Records from a data source:
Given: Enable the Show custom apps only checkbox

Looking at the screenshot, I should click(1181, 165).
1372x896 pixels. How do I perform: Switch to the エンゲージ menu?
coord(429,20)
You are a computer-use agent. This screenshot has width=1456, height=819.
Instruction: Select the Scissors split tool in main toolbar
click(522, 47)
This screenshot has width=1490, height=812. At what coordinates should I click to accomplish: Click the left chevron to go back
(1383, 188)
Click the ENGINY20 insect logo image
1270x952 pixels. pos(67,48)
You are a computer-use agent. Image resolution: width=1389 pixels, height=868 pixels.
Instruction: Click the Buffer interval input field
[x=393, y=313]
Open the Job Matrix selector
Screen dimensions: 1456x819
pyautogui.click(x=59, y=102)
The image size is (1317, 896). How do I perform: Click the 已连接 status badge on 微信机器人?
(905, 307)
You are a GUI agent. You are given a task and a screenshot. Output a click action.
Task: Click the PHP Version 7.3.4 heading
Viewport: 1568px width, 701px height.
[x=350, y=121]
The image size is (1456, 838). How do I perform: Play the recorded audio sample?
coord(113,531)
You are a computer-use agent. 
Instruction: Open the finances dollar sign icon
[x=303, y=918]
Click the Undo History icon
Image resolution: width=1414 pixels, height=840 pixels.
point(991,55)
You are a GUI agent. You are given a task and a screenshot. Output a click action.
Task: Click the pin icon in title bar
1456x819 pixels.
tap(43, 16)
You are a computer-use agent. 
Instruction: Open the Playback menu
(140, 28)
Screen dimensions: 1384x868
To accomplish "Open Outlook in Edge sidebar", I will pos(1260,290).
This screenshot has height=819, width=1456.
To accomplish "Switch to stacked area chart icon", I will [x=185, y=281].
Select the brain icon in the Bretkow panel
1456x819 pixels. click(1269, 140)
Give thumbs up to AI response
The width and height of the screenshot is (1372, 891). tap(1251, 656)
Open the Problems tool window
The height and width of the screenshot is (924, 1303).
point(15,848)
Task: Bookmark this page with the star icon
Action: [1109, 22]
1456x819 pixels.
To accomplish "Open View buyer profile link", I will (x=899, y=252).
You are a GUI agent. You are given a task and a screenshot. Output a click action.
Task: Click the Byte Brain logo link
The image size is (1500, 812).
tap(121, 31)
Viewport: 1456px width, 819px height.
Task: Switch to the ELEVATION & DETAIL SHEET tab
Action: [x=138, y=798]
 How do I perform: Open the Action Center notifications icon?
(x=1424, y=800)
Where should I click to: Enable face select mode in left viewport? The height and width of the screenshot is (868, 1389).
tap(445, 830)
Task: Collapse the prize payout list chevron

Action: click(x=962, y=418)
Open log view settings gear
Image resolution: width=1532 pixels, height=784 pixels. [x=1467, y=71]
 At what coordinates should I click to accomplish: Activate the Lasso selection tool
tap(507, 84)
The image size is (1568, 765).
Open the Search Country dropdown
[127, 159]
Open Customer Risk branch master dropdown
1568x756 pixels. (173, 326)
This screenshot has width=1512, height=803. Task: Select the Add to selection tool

▶ **EXERCISE DIRECTIONS**
Reproduce every entry above so that each one matches its source exactly.

▶ **WRITTEN RESPONSE**
Given: Enable the Show custom apps only checkbox

Looking at the screenshot, I should click(1181, 165).
1372x896 pixels. How do I perform: Switch to the エンゲージ menu?
coord(429,20)
You are a computer-use agent. This screenshot has width=1456, height=819.
Instruction: Select the Scissors split tool in main toolbar
click(522, 47)
This screenshot has width=1490, height=812. At what coordinates should I click to accomplish: Click the left chevron to go back
(1383, 188)
Click the ENGINY20 insect logo image
1270x952 pixels. pos(67,48)
You are a computer-use agent. Image resolution: width=1389 pixels, height=868 pixels.
Instruction: Click the Buffer interval input field
[x=393, y=313]
Open the Job Matrix selector
Screen dimensions: 1456x819
pyautogui.click(x=59, y=102)
The image size is (1317, 896). How do I perform: Click the 已连接 status badge on 微信机器人?
(905, 307)
You are a GUI agent. You are given a task and a screenshot. Output a click action.
Task: Click the PHP Version 7.3.4 heading
Viewport: 1568px width, 701px height.
[x=350, y=121]
The image size is (1456, 838). How do I perform: Play the recorded audio sample?
coord(113,531)
You are a computer-use agent. 
Instruction: Open the finances dollar sign icon
[x=303, y=918]
Click the Undo History icon
Image resolution: width=1414 pixels, height=840 pixels.
point(991,55)
You are a GUI agent. You are given a task and a screenshot. Output a click action.
Task: Click the pin icon in title bar
1456x819 pixels.
tap(43, 16)
You are a computer-use agent. 
Instruction: Open the Playback menu
(140, 28)
Screen dimensions: 1384x868
To accomplish "Open Outlook in Edge sidebar", I will pos(1260,290).
This screenshot has height=819, width=1456.
To accomplish "Switch to stacked area chart icon", I will [x=185, y=281].
Select the brain icon in the Bretkow panel
1456x819 pixels. click(1269, 140)
Give thumbs up to AI response
The width and height of the screenshot is (1372, 891). tap(1251, 656)
Open the Problems tool window
The height and width of the screenshot is (924, 1303).
point(15,848)
Task: Bookmark this page with the star icon
Action: [1109, 22]
1456x819 pixels.
To accomplish "Open View buyer profile link", I will (x=899, y=252).
You are a GUI agent. You are given a task and a screenshot. Output a click action.
Task: Click the Byte Brain logo link
The image size is (1500, 812).
tap(121, 31)
Viewport: 1456px width, 819px height.
Task: Switch to the ELEVATION & DETAIL SHEET tab
Action: [x=138, y=798]
 How do I perform: Open the Action Center notifications icon?
(x=1424, y=800)
Where should I click to: Enable face select mode in left viewport? The height and width of the screenshot is (868, 1389).
tap(445, 830)
Task: Collapse the prize payout list chevron

Action: click(x=962, y=418)
Open log view settings gear
Image resolution: width=1532 pixels, height=784 pixels. [x=1467, y=71]
 At what coordinates should I click to accomplish: Activate the Lasso selection tool
tap(507, 84)
The image size is (1568, 765).
Open the Search Country dropdown
[127, 159]
Open Customer Risk branch master dropdown
1568x756 pixels. (173, 326)
This screenshot has width=1512, height=803. Task: Select the Add to selection tool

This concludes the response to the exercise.